◆ **Exercise passage**
The supervised classification of Machine Learning: how to automate it?

The Editorial Staff
Content Intelligence Network

Within the macro-category AI, Machine Learning, and within Machine Learning, Deep Learning. It's almost like Russian dolls.

The term Machine Learning refers to those techniques that allow computers to extract information from data, a precondition for intelligence. By receiving input from the outside world, machines should be able to learn continuously, giving meaning to the data they collect.

This is totally natural in animals: thanks to the evolution of their brains, they can detect any anomalies in their action range. However it's more difficult for a computer, as explained by Prof. Riccardo Zecchina of Bocconi University during a Tedx event.

Imagine you have to write a pseudo code to instruct an algorithm how to correctly classify a chair. If an object has four "legs", it has a flat surface to sit on and a backrest, it is to be identified as a "chair". This works in the case of “standard” chairs, but what about a swivel chair, with 5 wheels? You have to update the code. And in the case of a chair designed in an uncommon shape or no legs, how do we describe it?


New challenges ahead

As Zecchina pointed out, a completely different strategy is required: it is better for the system to learn from experience, rather than in advance. Deep neural networks are made up of many layers, formed of several nodes, or artificial neurons (a stylized model of biological neurons); you should recondition those connections through an eidetic process, so that the network is able to properly classify the examples provided.

Recorded data:
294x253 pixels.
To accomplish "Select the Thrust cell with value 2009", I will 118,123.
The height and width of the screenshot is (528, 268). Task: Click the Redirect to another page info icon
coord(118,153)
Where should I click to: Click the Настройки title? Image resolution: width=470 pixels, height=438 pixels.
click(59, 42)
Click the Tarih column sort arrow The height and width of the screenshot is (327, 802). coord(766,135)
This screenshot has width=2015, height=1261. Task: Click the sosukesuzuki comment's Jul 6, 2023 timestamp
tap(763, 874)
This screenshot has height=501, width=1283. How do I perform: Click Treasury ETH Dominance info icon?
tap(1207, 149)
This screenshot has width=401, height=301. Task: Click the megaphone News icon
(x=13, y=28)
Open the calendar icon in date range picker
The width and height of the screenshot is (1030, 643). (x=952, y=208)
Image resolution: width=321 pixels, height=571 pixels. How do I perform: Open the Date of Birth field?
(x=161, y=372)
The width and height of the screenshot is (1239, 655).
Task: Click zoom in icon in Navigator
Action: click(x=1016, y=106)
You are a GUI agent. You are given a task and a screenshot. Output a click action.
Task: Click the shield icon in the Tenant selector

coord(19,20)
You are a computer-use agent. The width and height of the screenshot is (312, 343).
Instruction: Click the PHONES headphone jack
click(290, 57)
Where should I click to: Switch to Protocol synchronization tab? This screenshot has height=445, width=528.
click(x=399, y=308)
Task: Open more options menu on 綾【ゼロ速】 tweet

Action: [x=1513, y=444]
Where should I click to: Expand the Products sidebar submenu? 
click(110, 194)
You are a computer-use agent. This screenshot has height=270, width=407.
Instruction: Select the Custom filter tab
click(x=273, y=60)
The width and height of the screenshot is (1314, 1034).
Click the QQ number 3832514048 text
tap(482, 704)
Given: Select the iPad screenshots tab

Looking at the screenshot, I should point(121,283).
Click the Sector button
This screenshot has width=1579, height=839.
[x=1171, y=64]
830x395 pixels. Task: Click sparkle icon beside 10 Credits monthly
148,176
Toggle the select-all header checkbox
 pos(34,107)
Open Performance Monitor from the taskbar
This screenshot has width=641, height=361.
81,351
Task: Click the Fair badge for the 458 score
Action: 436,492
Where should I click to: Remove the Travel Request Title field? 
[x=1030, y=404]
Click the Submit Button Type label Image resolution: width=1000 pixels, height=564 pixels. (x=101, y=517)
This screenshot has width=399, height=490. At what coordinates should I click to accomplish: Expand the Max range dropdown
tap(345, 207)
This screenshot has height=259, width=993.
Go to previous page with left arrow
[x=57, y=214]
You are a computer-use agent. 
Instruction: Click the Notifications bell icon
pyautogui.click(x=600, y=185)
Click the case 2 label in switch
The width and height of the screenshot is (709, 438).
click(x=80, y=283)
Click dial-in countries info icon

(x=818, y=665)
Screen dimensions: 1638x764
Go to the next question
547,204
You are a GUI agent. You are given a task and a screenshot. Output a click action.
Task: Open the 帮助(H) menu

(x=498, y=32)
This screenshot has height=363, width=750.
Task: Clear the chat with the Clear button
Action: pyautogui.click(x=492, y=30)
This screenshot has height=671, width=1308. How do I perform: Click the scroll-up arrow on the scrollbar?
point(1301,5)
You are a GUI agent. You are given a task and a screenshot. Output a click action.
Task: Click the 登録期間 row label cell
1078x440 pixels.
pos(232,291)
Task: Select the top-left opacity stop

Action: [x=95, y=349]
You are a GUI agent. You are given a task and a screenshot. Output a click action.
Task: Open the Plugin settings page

◆ **What to do**
**A)** Write out the passage of the machine learning article from "The Editorial Staff" up to and including "like Russian dolls.".
**B)** Answer the following questions using the machine learning article.
(i) At which university is Prof. Riccardo Zecchina identified as working?
(ii) In the pseudo code for classifying a chair, which three features must an object have to be identified as a "chair"?
(iii) Of what are deep neural networks said to be made up?

◆ **Results by task**
**A)**
The Editorial Staff
Content Intelligence Network

Within the macro-category AI, Machine Learning, and within Machine Learning, Deep Learning. It's almost like Russian dolls.

**B)**
(i) Bocconi University.
(ii) Four "legs", a flat surface to sit on, and a backrest.
(iii) Many layers, formed of several nodes, or artificial neurons.